The same thing is true of so many older technologies. Long before power-generating windmills arose in the medieval world, Buddhist monks were using sails to spin their prayer wheels. It's hard for us to understand why the wind was used in this way, before it was used to grind grain. But then we learn that ancients in every land saw the wind as the Breath of God and as a manifestation of the human soul. In that context we can better see how ritual came before, and led to, the windmill.

There's no end to examples like this. The great structures of the ancient world weren't built to satisfy functional ends. No one ever lived in the colossal Egyptian burial constructions. They were born of ritual, and so too were the great Gothic cathedrals of the 13th century.

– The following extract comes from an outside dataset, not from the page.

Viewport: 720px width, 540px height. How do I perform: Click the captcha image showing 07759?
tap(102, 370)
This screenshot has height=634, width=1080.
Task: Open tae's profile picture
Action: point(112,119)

Or consider the inverse of this: For thousands of years, Chinese pharmacologists have done enormously complex development of herbal cures. But, when they describe them, they use the language of metaphor. When, for example, they extracted estrogen millennia ago, the named it, the autumn mineral.

Technology and metaphor thus travel a two-way street. We begin to understand that when we realize that invention flows from something much more abstract than a wish to fulfill practical needs. The people who've actually created the great material artifacts of our world have been propelled by far deeper forces. They've been driven by the need to express a primal understanding that quite outreaches objective explanation.

I'm John Lienhard, at the University of Houston, where we're interested in the way inventive minds work.